──────── DATA SUPPLIED

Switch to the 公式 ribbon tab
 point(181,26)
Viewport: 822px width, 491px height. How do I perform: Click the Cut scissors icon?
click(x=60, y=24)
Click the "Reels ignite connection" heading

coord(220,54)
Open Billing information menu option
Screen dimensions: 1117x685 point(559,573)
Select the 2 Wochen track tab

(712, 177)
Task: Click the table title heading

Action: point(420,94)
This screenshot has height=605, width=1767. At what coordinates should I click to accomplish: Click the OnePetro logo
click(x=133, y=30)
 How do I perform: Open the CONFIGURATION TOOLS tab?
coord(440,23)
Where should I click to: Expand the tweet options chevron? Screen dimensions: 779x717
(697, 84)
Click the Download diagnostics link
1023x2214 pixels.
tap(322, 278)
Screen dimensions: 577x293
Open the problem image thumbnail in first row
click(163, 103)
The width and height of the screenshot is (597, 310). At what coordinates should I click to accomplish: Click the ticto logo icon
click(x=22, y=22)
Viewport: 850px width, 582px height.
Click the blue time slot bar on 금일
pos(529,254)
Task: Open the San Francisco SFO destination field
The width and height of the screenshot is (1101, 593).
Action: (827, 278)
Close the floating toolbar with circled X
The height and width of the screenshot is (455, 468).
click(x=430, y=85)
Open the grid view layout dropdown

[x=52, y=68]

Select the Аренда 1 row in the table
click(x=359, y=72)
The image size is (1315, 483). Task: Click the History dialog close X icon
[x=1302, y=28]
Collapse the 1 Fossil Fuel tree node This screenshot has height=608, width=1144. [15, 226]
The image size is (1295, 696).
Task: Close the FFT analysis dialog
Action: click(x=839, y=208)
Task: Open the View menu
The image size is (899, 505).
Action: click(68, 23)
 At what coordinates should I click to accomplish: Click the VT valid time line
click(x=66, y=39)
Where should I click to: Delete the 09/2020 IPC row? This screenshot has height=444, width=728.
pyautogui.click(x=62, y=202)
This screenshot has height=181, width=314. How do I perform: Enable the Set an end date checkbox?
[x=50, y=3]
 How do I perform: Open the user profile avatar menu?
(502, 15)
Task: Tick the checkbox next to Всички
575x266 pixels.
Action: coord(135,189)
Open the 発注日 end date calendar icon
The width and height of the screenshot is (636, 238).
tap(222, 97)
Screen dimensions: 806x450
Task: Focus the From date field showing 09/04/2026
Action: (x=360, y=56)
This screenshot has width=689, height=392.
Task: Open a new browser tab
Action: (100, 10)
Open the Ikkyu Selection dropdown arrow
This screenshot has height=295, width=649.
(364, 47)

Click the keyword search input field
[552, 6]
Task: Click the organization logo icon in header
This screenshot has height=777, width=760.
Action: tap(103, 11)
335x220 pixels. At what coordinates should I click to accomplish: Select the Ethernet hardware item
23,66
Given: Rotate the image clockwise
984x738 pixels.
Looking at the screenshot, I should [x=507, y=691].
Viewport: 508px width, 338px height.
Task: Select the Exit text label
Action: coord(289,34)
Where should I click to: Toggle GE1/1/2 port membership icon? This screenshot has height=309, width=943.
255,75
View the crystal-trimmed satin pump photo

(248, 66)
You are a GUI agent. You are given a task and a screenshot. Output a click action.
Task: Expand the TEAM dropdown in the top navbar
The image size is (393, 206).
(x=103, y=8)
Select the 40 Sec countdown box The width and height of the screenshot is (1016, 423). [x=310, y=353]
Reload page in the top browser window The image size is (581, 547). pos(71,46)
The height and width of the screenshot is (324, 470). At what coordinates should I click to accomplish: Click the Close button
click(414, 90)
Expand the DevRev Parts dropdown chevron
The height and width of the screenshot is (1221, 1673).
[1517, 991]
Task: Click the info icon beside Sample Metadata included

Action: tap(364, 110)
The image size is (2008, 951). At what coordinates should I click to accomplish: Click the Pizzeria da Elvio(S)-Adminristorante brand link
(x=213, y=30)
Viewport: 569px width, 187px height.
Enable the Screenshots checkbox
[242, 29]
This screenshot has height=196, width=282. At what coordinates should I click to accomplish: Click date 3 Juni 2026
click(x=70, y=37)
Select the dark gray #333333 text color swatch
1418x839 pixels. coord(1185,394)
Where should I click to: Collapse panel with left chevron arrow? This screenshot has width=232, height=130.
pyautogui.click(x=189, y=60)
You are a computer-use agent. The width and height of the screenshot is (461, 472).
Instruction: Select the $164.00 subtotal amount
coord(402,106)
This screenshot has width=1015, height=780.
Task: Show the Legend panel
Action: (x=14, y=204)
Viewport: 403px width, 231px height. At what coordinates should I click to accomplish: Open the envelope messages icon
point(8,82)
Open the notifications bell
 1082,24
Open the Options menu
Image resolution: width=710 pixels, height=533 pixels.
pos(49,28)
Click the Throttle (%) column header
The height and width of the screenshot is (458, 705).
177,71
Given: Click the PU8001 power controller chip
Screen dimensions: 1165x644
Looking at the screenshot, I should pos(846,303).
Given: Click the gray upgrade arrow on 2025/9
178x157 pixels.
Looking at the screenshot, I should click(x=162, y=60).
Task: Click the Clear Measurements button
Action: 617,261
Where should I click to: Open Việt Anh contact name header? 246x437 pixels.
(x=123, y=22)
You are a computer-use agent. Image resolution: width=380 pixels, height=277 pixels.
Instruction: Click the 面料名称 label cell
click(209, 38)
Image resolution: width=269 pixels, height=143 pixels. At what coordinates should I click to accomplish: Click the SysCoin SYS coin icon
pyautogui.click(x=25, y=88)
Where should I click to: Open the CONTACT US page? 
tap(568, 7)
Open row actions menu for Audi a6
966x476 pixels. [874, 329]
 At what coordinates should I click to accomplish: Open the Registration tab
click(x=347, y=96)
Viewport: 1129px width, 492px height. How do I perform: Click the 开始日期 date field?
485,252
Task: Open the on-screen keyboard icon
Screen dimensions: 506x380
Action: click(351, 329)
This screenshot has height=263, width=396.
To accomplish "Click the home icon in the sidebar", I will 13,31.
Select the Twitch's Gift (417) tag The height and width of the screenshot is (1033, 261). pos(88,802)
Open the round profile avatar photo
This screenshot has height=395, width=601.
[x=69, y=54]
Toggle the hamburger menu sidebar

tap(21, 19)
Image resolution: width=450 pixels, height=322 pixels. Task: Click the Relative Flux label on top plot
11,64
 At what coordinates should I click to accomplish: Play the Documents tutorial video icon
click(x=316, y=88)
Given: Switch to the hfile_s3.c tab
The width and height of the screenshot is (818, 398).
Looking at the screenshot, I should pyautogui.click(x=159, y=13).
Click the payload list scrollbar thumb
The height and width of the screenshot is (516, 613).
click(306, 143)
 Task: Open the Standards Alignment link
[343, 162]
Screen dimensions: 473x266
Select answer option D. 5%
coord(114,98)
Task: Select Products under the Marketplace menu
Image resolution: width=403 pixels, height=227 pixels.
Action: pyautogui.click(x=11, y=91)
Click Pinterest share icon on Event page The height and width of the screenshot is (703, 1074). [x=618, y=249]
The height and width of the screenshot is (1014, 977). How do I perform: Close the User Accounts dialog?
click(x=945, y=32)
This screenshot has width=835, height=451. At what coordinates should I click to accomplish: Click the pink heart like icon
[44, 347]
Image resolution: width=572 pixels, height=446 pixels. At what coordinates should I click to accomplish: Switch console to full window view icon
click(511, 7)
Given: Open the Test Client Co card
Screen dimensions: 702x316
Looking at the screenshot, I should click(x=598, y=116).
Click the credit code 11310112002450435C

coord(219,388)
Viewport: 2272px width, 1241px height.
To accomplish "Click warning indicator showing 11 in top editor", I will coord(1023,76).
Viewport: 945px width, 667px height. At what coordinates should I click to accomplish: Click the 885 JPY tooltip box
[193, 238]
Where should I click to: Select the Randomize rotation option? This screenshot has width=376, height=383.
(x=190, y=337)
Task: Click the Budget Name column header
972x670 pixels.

────────────────

WHAT THE TASK ASKS.
Rewrite the entries from the first one through the line containing "coord(440,23)", changing "heading" to "header" and keeping everything else the same.

PROBLEM SOLUTION.
Switch to the 公式 ribbon tab
 point(181,26)
Viewport: 822px width, 491px height. How do I perform: Click the Cut scissors icon?
click(x=60, y=24)
Click the "Reels ignite connection" header

coord(220,54)
Open Billing information menu option
Screen dimensions: 1117x685 point(559,573)
Select the 2 Wochen track tab

(712, 177)
Task: Click the table title header

Action: point(420,94)
This screenshot has height=605, width=1767. At what coordinates should I click to accomplish: Click the OnePetro logo
click(x=133, y=30)
 How do I perform: Open the CONFIGURATION TOOLS tab?
coord(440,23)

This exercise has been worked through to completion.